--- ASSIGNMENT ---
Here is a block of records. Copy every line in it that includes "will".

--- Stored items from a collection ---
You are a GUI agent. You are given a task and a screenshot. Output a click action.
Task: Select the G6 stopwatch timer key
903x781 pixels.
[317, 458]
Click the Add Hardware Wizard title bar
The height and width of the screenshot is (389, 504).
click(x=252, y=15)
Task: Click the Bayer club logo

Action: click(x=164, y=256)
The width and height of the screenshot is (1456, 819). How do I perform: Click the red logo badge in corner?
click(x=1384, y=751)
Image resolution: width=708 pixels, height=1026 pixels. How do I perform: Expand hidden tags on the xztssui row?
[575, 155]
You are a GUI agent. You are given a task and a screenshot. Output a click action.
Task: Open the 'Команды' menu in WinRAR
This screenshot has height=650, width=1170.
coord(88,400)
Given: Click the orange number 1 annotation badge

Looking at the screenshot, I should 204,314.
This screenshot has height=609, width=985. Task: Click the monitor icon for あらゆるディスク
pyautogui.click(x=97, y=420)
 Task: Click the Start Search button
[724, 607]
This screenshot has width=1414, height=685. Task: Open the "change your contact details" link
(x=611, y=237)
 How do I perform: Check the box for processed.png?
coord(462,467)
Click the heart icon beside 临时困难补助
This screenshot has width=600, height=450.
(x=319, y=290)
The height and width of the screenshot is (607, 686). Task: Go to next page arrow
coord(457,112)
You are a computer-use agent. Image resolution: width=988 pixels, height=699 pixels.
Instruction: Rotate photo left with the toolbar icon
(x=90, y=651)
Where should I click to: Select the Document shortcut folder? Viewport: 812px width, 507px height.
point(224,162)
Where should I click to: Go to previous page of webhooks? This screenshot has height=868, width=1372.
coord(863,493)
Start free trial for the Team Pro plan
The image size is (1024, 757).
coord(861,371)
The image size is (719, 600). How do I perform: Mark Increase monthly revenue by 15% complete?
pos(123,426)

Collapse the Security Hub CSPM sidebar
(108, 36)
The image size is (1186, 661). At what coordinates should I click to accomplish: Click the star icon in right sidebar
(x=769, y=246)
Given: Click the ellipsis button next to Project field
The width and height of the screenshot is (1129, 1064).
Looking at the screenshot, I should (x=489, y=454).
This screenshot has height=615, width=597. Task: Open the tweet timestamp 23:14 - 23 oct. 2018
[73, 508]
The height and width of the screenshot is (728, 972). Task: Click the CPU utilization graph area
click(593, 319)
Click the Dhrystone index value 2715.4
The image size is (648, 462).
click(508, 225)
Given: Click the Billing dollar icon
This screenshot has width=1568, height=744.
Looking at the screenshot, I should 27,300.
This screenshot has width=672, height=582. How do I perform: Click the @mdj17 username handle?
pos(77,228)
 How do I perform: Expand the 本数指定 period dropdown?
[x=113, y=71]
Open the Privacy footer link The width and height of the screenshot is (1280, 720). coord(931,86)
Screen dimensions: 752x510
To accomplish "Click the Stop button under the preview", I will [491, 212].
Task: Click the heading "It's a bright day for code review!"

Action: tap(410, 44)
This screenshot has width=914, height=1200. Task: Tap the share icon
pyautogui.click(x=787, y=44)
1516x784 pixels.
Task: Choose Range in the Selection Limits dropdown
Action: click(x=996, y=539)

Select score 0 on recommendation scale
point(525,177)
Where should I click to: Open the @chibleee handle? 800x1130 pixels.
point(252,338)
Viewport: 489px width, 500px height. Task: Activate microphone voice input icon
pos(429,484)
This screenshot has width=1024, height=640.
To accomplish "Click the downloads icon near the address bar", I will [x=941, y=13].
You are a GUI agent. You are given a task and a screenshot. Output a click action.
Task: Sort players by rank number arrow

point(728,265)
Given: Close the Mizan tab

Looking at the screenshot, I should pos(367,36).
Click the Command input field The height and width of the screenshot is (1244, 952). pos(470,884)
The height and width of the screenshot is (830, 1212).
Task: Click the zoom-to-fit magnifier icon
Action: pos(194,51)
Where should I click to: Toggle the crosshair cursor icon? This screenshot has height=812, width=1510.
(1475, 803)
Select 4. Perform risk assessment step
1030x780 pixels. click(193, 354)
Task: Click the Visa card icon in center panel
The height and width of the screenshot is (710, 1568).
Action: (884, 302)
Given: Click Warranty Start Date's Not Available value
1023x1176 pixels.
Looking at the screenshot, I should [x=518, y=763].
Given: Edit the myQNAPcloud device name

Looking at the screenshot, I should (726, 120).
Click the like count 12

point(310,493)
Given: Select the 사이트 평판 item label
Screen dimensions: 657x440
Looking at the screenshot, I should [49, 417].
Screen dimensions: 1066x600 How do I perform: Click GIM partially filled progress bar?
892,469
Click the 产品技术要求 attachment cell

--- RESPONSE BOX ---
To accomplish "Click the Stop button under the preview", I will [491, 212].
To accomplish "Click the downloads icon near the address bar", I will [x=941, y=13].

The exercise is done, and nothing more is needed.